Followup on The AI Engame by Adam Something
Something that has bugged me for a long time is how accepting people are for monthly fees.
I hate monthly fees, I have never understood how people seem to think its "cheaper". In theory, there is a market for renting or services, for example, I pay a monthly fee for internet and electricity, because its a ongoing service. Back in the day of rental movies, if you were only to watch that movie once, why wouldn't you rent it?
I don't have anything against services where you actually have a continual service, like internet access, a training program, podcasts, etc. I also dont have problems with renting and leasing things, where you get the same value, for a lower cost, at the end of its usefulness for you, for example renting a scissor lift, tools, transit vans, etc.

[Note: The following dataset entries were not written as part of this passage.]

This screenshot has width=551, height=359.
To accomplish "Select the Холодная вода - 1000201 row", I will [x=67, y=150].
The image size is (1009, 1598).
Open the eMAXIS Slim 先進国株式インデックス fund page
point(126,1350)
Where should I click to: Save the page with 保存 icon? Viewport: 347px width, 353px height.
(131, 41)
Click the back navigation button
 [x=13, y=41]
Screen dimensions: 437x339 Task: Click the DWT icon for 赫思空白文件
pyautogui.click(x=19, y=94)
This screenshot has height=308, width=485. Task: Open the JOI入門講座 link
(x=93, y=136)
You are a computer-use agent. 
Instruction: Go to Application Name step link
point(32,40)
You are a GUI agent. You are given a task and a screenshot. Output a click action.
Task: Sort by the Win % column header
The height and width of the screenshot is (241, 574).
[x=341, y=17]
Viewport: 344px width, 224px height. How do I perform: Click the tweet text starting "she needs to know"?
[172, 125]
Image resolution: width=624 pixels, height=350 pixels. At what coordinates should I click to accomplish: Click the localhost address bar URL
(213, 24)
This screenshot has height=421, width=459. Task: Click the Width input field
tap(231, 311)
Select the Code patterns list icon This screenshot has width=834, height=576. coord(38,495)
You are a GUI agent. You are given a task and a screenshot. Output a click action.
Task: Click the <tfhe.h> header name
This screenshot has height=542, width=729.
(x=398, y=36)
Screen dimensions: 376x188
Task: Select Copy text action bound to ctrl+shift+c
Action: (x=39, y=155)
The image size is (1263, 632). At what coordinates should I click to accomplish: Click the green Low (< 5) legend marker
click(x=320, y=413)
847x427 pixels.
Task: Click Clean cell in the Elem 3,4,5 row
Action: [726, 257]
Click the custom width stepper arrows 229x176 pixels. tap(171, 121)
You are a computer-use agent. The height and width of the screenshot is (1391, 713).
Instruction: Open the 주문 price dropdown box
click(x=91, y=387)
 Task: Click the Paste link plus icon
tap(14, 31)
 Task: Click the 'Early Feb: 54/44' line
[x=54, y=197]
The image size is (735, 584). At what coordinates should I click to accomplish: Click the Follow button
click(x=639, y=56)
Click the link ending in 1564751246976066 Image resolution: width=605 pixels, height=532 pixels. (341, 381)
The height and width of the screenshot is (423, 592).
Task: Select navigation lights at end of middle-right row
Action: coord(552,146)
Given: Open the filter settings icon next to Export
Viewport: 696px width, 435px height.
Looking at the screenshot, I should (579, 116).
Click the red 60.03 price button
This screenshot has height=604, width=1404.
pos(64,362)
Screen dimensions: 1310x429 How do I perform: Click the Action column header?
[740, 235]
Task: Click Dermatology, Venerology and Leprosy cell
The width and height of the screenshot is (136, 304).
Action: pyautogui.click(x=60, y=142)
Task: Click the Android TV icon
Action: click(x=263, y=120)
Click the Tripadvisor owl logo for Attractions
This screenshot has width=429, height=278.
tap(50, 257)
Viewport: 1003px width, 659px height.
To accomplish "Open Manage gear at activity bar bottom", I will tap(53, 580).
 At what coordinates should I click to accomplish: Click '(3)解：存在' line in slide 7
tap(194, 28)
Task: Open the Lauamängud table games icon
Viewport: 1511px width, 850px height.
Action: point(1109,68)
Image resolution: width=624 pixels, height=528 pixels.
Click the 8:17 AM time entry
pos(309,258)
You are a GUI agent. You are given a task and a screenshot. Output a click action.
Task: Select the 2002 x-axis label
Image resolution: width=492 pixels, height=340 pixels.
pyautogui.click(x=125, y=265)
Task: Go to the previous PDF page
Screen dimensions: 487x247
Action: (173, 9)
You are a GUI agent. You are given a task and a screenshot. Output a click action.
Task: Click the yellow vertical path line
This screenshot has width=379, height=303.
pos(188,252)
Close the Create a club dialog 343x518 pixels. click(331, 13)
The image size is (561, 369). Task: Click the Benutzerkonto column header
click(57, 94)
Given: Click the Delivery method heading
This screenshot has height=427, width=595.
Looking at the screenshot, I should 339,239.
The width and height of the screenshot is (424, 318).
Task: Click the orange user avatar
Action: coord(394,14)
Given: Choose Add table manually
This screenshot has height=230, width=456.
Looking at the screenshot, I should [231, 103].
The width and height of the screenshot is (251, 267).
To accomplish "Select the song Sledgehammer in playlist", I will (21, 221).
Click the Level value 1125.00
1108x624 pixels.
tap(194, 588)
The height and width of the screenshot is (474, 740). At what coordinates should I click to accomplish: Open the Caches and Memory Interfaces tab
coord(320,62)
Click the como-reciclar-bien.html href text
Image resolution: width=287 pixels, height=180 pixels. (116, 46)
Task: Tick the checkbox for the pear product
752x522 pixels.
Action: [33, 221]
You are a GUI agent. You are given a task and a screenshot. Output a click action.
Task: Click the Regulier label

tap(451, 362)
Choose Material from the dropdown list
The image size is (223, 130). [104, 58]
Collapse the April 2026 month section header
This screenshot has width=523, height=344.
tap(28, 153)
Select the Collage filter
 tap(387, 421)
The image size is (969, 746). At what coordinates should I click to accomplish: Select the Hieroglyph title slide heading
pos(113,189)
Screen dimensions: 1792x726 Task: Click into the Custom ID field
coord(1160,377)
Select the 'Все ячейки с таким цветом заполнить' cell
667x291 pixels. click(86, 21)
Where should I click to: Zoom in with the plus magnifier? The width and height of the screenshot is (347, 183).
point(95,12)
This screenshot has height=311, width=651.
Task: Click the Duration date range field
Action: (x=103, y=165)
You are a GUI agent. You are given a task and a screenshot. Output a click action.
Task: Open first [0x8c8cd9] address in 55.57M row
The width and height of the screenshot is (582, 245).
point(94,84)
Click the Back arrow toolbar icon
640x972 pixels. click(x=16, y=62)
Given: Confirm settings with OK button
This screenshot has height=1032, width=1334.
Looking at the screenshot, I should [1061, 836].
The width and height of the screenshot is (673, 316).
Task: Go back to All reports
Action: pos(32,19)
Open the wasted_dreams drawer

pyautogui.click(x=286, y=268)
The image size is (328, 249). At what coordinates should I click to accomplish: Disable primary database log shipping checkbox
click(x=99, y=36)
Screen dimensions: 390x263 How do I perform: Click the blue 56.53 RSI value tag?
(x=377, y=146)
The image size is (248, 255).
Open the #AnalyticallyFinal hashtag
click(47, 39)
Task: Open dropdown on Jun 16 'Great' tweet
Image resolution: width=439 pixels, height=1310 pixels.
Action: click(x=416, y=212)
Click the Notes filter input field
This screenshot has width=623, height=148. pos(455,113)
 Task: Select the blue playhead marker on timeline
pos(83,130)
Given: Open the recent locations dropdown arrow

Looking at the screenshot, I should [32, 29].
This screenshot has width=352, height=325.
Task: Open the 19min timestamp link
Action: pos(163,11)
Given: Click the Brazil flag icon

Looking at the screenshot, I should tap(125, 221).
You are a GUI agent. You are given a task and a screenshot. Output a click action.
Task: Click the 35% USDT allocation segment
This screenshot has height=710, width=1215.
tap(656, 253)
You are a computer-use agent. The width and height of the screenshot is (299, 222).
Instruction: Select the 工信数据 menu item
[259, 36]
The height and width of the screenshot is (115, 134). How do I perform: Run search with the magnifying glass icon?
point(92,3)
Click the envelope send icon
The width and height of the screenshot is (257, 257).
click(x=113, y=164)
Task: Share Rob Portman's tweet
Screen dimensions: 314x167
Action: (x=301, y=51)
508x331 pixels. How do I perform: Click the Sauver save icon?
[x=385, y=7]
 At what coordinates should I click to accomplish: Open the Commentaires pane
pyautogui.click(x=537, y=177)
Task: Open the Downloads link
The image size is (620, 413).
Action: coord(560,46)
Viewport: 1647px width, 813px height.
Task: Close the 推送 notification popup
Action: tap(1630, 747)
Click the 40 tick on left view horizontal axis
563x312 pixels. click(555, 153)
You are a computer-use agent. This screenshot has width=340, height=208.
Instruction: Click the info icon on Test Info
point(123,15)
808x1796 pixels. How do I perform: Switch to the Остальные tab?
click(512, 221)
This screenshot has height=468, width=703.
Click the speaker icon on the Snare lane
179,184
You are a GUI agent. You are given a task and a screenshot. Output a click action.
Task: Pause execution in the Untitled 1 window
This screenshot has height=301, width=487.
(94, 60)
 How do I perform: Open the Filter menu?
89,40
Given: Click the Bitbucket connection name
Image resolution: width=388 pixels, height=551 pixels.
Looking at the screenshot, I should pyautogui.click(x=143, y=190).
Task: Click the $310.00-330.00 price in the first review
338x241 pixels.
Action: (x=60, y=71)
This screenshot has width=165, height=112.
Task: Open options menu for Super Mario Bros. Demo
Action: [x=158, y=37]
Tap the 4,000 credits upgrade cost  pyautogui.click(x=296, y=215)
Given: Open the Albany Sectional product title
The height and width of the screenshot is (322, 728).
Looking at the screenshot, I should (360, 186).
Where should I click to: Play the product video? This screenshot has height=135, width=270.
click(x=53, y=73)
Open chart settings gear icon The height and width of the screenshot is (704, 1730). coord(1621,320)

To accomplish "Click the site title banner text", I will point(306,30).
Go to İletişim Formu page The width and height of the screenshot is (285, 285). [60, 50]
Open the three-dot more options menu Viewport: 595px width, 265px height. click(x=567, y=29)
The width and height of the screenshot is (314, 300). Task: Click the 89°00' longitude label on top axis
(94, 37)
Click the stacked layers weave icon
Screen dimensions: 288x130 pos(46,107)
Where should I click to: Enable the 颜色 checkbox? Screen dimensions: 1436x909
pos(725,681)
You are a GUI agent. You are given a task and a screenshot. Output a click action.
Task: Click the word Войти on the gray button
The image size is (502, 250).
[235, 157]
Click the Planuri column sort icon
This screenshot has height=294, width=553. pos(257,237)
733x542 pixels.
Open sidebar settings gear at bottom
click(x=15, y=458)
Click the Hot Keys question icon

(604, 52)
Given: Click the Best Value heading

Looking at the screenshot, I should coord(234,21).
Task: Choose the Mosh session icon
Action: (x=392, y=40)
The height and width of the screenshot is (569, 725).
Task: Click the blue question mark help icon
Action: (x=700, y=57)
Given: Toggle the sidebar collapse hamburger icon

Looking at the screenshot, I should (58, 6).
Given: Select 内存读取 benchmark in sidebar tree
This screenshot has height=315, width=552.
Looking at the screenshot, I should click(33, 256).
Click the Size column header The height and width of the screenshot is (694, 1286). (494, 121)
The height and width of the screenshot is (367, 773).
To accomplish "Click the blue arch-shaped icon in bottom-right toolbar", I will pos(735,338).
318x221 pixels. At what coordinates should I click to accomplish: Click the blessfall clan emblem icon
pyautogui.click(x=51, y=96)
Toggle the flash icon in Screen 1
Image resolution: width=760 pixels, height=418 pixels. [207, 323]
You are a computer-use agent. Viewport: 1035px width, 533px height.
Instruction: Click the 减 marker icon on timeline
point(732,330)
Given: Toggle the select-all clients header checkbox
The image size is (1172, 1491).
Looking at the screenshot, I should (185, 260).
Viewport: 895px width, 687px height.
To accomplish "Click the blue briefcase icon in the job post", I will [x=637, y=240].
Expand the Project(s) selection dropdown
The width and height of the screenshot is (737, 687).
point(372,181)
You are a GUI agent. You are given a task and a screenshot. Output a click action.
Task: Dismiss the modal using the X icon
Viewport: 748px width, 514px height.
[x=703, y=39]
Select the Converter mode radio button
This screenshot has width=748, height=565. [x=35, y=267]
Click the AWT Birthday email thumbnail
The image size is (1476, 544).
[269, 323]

What actually annoys me is how people don't seem to understand the value of owning, primarilly that you don't need to pay for it anymore, secondarily that no one will take it back. And the thing is, you can still buy things. For the cost of Spotify today, you can buy one or two albums — every month. How many new albumns do you listen to every year? Would it be cheaper to just buy them, rather than paying for whatever music streaming service you use? Probably, so why do you keep paying for the streaming service?
Now that isnt the great part of owning, you might save a couple of bucks per month, but what if you were to stop paying? You would have nothing, you have paid hundereds (maybe even thousands) of dollars for music, yet now you have nothing, but you could have so much.
This doesnt only apply to music, think of all the different services that charges you every month, or the convinience services that you use when you can't be bothered to do routine tasks. After everything is done and payed for, what does it leave you with?
Sure, you can afford it.
Money comes, money goes. They say
Sure, money does go, but you can never be too sure money comes...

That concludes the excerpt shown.